The study investigates the alignment of language models’ output probabilities with the numeric or probabilistic information in the contexts they’re given. They explore models that have undergone different fine-tuning techniques (instruction tuning, preference alignment) and see how this affects the model’s explicit reasoning in comparison to base models. They look at whether biases in token probabilities (e.g, a first-mentioned bias) can be identities. They find that across model architectures, language models are generally not well calibrated in this respect. Instruction-tuning seems to exacerbate the issue, often leading to mode-collapse. They also observe some interesting systematic biases for different model families/fine-tuning strategies. These findings highlight an important limitation of language models.

优点

  • The work points out an important shortcoming of language models, namely, an inability to accurately reflect probabilistic information given in a context.
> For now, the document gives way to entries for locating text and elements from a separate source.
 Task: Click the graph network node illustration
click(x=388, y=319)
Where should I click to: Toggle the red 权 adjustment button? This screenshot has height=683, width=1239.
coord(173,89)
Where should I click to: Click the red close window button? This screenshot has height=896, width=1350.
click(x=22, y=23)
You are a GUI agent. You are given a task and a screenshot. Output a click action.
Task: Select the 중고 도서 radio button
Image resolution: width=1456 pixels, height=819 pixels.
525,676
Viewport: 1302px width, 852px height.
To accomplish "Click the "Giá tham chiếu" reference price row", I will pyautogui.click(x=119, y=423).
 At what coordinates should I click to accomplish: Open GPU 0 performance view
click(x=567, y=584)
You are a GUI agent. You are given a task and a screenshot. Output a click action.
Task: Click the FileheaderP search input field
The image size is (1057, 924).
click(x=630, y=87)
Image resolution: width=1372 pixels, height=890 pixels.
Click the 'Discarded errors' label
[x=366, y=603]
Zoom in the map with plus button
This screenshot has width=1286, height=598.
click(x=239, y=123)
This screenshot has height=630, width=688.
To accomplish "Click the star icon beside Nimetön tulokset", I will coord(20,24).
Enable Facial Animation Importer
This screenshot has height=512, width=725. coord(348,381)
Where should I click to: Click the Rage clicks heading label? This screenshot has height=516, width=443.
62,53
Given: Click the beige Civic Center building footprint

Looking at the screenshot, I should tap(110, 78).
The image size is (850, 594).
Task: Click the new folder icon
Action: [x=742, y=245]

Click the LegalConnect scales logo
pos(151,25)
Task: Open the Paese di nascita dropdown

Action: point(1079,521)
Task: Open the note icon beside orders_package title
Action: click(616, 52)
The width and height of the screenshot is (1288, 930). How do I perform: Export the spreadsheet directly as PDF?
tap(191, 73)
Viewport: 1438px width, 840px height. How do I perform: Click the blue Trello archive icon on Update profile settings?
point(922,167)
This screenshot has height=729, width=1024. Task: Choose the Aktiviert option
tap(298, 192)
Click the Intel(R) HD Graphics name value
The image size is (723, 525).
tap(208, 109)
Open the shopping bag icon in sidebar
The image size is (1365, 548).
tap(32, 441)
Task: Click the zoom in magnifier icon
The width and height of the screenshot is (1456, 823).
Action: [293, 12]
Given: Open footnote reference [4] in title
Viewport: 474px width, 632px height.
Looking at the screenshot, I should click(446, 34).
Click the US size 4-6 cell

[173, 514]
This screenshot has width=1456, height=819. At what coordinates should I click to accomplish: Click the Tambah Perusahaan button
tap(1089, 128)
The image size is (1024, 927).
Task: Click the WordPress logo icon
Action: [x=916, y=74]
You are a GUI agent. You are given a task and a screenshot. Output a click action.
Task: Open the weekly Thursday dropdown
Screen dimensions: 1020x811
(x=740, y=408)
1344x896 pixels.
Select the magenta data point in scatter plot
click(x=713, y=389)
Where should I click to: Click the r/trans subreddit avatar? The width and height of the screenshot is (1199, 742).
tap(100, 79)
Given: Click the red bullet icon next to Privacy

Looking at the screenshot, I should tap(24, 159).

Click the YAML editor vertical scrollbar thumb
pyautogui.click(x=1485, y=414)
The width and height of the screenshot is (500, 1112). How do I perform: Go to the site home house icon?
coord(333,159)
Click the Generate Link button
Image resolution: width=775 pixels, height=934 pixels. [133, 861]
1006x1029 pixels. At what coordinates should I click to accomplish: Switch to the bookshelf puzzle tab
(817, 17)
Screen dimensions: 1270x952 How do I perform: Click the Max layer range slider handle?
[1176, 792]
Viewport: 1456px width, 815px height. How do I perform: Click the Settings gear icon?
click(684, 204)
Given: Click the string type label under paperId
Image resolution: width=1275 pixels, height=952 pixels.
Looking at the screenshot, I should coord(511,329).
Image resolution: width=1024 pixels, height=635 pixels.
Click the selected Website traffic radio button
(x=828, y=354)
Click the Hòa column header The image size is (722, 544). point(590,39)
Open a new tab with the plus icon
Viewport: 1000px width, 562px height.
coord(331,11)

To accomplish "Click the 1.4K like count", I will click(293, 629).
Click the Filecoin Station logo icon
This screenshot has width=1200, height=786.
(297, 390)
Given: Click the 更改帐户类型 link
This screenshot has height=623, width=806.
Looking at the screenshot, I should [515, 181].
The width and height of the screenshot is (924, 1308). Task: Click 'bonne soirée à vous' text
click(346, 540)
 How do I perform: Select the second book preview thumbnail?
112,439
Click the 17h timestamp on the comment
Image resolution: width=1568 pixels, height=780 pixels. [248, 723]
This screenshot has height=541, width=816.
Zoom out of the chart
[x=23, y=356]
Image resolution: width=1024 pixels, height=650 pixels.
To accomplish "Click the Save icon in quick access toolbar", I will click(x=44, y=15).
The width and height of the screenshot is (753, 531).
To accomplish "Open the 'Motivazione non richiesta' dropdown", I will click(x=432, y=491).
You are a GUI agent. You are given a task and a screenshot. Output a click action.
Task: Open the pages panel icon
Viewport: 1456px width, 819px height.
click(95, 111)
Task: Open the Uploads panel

They further show how recent fine-tuning approaches affect this calibration
  • Many different models are evaluated, including the base and chat versions of several popular architectures, showing consistency and their observations and allowing for broader conclusions
  • The paper is well-written and the authors provide good motivation for the problem they’re exploring

缺点

  • The contributions of the work are rather limited. A very specific question is being asked and its unclear how relevant this question is to the broader community. While the work reveals an undesirable model behavior, it doesn’t propose methods for fixing these behaviors. There is a short discussion of potential reasons for the behaviors, but no empirical evidence for or against these hypotheses are given
  • Many of the results are missing standard errors or significance tests.
  • The enormous set of results in the appendix is difficult to navigate

问题

  • Could you provide more details about the datasets that you’re using? For example, how many datapoints are in each and how “diverse” are the different prompts
  • In 3.2 in the definition of PM(T), should it be lowercase pi?
撤稿通知

Thanks again to the reviewers for their careful work.